[ 
https://issues.apache.org/jira/browse/MESOS-7122?page=com.atlassian.jira.plugin.system.issuetabpanels:comment-tabpanel&focusedCommentId=15872132#comment-15872132
 ] 

Benjamin Mahler commented on MESOS-7122:
----------------------------------------

{quote}
Future::await is still called in many places in the code base and if all active 
actors block like this
{quote}

Have you done a survey? Where are they?

There is also the loss of our Clock based time control if we were to use sleep, 
that seems undesired. Another thought is that we don't need an explicit thread, 
we can just use an actorless approach but that means that the timer thread is 
executing the non-blocking waitpid calls (not sure how long these can take in 
the worst case, and we generally don't want the timer thread making system 
calls so this may not be an option). What worries me about this approach is 
that we're trying to be careful in using actors in libprocess for deadlock 
prevention reasons, which seems to be a symptom of a bigger issue.

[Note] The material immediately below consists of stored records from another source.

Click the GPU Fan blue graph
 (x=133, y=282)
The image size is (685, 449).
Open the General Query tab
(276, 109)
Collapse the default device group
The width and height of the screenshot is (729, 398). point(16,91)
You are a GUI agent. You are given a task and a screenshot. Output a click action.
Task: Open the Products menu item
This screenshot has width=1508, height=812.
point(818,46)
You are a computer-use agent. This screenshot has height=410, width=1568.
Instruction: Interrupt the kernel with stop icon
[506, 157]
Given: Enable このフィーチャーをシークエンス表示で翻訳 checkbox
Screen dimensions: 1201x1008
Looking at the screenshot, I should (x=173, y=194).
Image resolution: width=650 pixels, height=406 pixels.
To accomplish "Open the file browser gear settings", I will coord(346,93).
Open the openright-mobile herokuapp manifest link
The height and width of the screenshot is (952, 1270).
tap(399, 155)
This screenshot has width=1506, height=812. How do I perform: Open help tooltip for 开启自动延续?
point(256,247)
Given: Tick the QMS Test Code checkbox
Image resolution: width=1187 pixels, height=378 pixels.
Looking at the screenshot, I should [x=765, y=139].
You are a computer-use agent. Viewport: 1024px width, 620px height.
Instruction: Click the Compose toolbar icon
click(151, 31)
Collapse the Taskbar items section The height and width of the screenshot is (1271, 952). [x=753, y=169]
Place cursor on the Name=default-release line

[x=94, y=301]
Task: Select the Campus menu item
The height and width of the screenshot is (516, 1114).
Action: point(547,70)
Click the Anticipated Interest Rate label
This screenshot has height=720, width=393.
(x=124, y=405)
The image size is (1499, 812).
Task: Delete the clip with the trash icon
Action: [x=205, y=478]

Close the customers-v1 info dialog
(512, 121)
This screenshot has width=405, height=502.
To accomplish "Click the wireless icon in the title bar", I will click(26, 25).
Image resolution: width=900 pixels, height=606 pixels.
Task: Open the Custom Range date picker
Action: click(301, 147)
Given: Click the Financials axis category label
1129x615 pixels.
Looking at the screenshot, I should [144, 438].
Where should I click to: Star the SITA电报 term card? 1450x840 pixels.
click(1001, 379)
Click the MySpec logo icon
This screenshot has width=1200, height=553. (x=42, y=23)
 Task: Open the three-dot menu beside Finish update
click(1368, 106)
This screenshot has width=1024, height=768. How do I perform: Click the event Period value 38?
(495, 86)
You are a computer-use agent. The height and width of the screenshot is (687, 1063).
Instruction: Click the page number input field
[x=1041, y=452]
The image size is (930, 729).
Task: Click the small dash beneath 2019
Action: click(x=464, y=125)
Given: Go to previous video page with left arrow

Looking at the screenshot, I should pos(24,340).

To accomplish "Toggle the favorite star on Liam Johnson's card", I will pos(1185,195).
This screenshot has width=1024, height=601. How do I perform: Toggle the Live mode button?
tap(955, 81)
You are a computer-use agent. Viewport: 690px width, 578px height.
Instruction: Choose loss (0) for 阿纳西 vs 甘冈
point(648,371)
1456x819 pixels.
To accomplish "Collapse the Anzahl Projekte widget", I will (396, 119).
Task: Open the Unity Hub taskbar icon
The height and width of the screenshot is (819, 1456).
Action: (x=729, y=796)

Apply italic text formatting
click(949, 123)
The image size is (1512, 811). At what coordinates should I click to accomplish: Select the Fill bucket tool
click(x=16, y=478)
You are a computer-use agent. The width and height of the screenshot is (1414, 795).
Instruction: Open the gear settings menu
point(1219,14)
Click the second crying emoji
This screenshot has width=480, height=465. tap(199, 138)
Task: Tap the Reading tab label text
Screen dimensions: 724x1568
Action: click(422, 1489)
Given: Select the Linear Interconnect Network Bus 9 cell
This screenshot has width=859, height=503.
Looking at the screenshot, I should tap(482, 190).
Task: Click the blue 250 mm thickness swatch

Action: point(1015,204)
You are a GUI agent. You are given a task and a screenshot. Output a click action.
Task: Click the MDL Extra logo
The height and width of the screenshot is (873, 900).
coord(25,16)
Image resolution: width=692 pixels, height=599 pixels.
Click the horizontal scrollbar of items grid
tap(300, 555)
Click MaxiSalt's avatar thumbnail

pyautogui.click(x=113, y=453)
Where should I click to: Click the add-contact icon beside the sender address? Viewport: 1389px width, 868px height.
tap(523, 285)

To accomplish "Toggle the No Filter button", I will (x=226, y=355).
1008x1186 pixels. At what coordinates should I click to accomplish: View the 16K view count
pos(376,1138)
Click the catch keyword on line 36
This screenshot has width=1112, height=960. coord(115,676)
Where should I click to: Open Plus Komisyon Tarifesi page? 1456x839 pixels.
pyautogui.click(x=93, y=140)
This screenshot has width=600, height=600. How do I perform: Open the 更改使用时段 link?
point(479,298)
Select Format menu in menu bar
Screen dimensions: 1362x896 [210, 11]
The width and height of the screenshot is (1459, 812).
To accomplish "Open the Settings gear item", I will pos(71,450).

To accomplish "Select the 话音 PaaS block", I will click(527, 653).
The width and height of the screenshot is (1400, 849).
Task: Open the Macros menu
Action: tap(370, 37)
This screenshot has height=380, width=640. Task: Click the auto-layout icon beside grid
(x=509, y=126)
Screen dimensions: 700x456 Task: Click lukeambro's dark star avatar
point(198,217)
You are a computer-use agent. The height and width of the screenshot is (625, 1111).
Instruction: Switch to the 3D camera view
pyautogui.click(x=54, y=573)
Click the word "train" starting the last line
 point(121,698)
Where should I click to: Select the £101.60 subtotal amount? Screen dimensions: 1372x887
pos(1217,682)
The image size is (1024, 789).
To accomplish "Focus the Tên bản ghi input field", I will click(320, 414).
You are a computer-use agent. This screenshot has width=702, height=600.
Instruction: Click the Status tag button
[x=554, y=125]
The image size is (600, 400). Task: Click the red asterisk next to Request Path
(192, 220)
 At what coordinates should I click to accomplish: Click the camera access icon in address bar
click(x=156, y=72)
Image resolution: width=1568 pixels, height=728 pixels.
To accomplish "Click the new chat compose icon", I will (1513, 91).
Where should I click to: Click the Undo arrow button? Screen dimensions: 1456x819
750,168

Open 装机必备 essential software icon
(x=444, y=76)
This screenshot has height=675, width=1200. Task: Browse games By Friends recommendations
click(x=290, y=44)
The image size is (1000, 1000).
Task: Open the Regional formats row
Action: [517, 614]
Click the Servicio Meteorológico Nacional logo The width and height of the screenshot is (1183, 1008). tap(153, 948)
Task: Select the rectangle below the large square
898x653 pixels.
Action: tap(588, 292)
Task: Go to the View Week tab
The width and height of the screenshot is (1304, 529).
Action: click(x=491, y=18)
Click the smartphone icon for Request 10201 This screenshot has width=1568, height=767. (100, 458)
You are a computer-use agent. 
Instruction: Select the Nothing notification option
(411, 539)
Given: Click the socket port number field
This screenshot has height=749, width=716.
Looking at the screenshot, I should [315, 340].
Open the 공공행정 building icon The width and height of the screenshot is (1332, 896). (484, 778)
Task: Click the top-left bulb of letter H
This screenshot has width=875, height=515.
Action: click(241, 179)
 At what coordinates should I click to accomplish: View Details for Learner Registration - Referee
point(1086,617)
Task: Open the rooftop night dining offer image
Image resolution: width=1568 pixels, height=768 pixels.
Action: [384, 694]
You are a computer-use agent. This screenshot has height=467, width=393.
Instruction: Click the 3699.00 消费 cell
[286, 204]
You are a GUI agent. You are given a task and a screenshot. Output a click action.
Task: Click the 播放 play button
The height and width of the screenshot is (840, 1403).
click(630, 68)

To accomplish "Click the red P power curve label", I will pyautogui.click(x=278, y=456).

More generally, if Processes are blocking, then we may deadlock regardless of 
the reaper's involvement. For example, the rate limiter. In the case of the 
rate limiter an actorless implementation seems more feasible, but again this 
seems like an optimization rather than something that has anything to do with 
deadlock prevention.

It's also not guaranteed generally that events coming from io::poll are not 
scheduled through a Process in order to unblock the blocked Process.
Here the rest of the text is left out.